Ance Brindisi: urgente la riperimetrazione della zona SIN per attrarre nuovi investimenti
mercoledì 2 novembre 2022
 

BRINDISI - Passa attraverso la riperimetrazione il futuro delle aree industriali a suo tempo individuate come Siti di Interesse Nazionale (SIN).

Ne sa qualcosa la comunità brindisina, chiamata a fare i conti con un SIN - istituito con Decreto Mistero dell’Ambiente del 10/01/2000 - di estensione di gran lunga superiore alle effettive necessità di protezione della salute dei cittadini e dell’ambiente che li circonda.

All’epoca, però, quello delle bonifiche veniva visto come la possibile “gallina dalle uova d’oro”, immaginando che sarebbero stati stanziati miliardi di euro per risolvere i danni ambientali provocati da vecchi sistemi industriali.

La realtà è stata cosa ben diversa, visto che le aree a rischio ambientale situate nei siti industriali sono state di fatto abbandonate al loro destino per colpa di una burocrazia elefantiaca che ha caratterizzato l’approccio al problema da parte del Ministero dell’Ambiente.

La conseguenza è che aree industriali come quella di Brindisi fanno ancora oggi i conti con una situazione di paralisi che impedisce la realizzazione di nuovi insediamenti produttivi.
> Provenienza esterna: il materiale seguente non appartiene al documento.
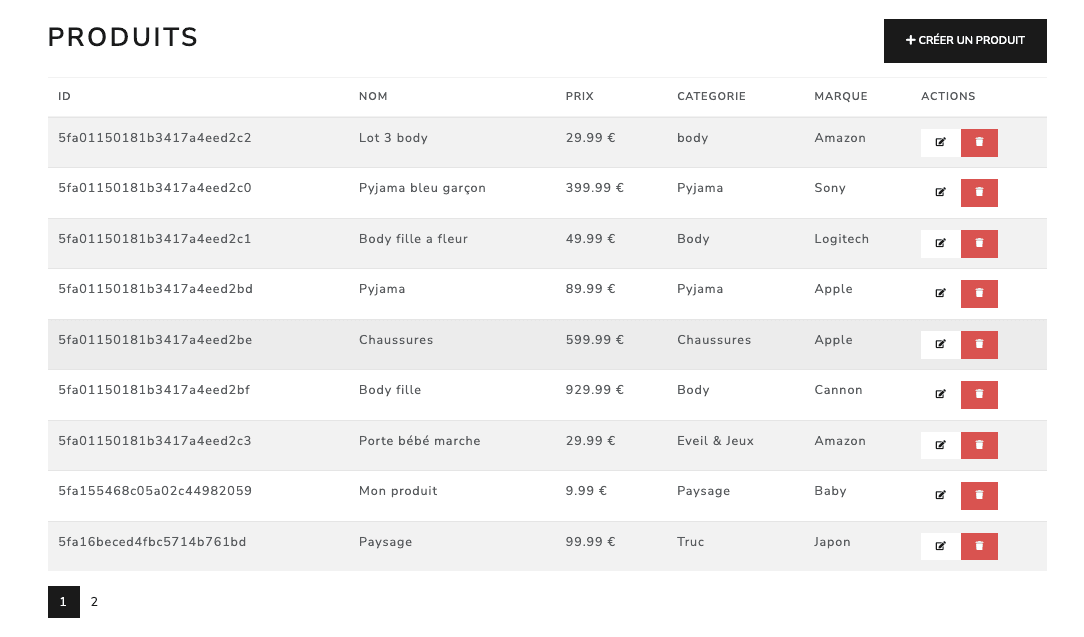The width and height of the screenshot is (1084, 637).
Task: Click the Créer un produit button
Action: pos(965,41)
Del resto, se così non fosse stato, certamente oggi staremmo parlando di una diversa ipotesi di localizzazione (rispetto alle banchine di Sant’Apollinare) per l’azienda “ACT Blade” che a Brindisi vorrebbe realizzare pale eoliche di nuova generazione.

La soluzione a cui si sta pensando, tra l’altro, appare improntata alla provvisorietà (così può essere definito un investimento industriale costretto a traslocare dopo soli quattro anni). Per non parlare di altri possibili investimenti che hanno visto gli interessati rinunciare già al primo approccio, Intel ed Amazon su tutti.

E dire che il commissario straordinario della ZES adriatica Manlio Guadagnuolo ha prospettato per Brindisi – durante il convegno organizzato da ANCE nel salone di Confindustria – grandi opportunità, ma soprattutto ha garantito massima assistenza a chiunque mostri realmente intenzioni di investire a Brindisi.

Un motivo in più per utilizzare al meglio ciò che il parlamentare brindisino Mauro D’Attis e la sua collega Prestigiacomo (nella scorsa legislatura) avevano sapientemente individuato all’interno dell’emendamento approvato in commissione bilancio al “decreto recovery”, con cui si è spianata la strada proprio alla riperimetrazione delle aree SIN per restituire ampi spazi agli usi legittimi e quindi a nuovi insediamenti produttivi.

Una soluzione che a Brindisi potrebbe beneficiare di una corsia preferenziale grazie all’ottimo lavoro svolto dagli uffici territoriali dell’Arpa (che hanno caratterizzato il 97% delle aree) e con il pieno coinvolgimento della direzione regionale della stessa.

Allo stato attuale, infatti, si sa perfettamente quali e quante aree potrebbero essere immediatamente reimpiegate. Il che, in presenza di un ridimensionamento dei confini del SIN, rappresenterebbe la migliore opportunità per attrarre nuovi investimenti.

E’ urgente che la Regione Puglia ed il Comune di Brindisi facciano partire l’accordo di programma (deliberato dalla giunta regionale il 5 ottobre 2021) finalizzato, tra gli altri, a redigere “analisi di rischio sito specifico”, ultimo tassello procedurale utile alla riperimetrazione.

Chiederemo all’On.le D’Attis di farsi parte attiva per un incontro al Ministero dell’Ambiente finalizzato alla definizione di un timing procedurale “tecnico-amministrativo” avente un unico obiettivo “riperimetrare area SIN di Brindisi”!

Insomma vi sono tutte le condizioni per una svolta positiva e storica di questa vicenda, ma è vitale che si torni a praticare la “concertazione territoriale”, con il pieno coinvolgimento delle istituzioni locali e di tutti i portatori di interessi, insomma un “patto dei costruttivi”. Ance Brindisi è pronta a fare la sua parte, assumendosi la responsabilità di mettere a disposizione mezzi e competenze per agevolare il percorso ricognitivo.

Con un’area SIN sensibilmente ridotta, infatti, Brindisi potrà riprendere la strada dello sviluppo, con visibili benefici economici ed occupazionali. Un traguardo, oggi alla portata, che non intendiamo lasciarci sfuggire.